Is intelligence expandable and malleable, or is it physical and fixed?  There is a level where it doesn’t matter.  Telling students that intelligence is expandable and malleable does have an effect.  It results in higher test scores and better performance.  But on the other hand, is it good policy to lie to students, if we’re wrong about the malleability?

Maybe we’re talking about different definitions of “intelligence.”  Engle and Chabris may be talking about a core aspect of intelligence that is not malleable, and Dweck and Aronson may be talking about knowledge, skills, and even metacognitive skills that can be grown throughout life.  But we say that “intelligence” is malleable, and the work in stereotype threat tells us that the language matters.  What words we use, and how (and when) we prompt students impacts performance.  If we don’t say “intelligence can be grown like a muscle” and instead say, “knowledge and skills are expandable and malleable,” would we still get the same benefits?

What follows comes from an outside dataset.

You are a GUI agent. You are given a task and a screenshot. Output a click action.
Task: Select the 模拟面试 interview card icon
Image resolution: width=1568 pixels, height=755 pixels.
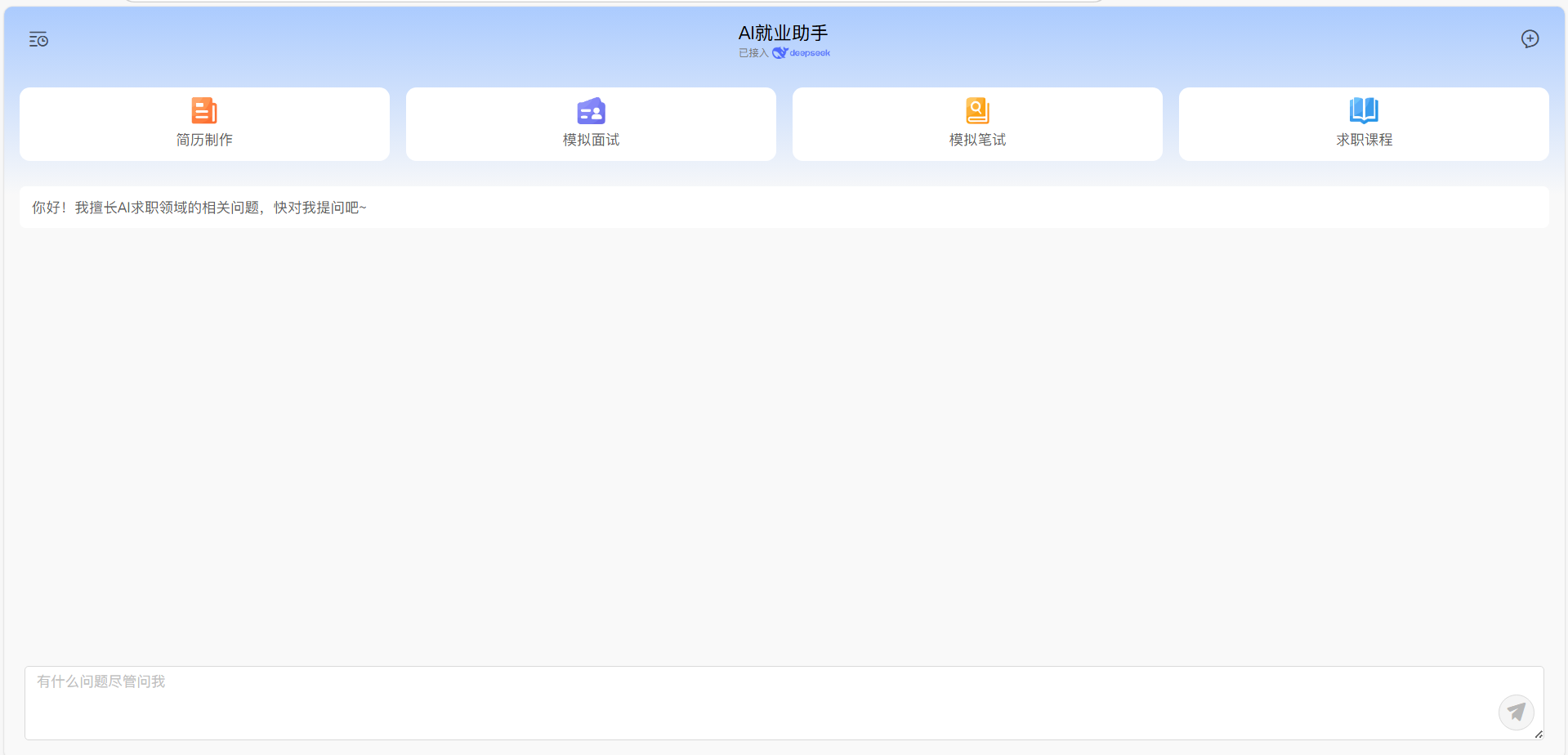coord(590,110)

I’m not a psychologist.  When I was an education graduate student, I was told to think about education as “psychology engineering.”  Educators take the science of psychology into actual practice to create learning systems and structures.  I look to the psychology to figure out how to help students learn. While Dweck and Aronson are explicitly giving educators strategies that really work, I worry about the conflict I see between them and other psychologists in terms of the basic science.  Is it a good strategy to get positive learning effects by telling students something that may not be true?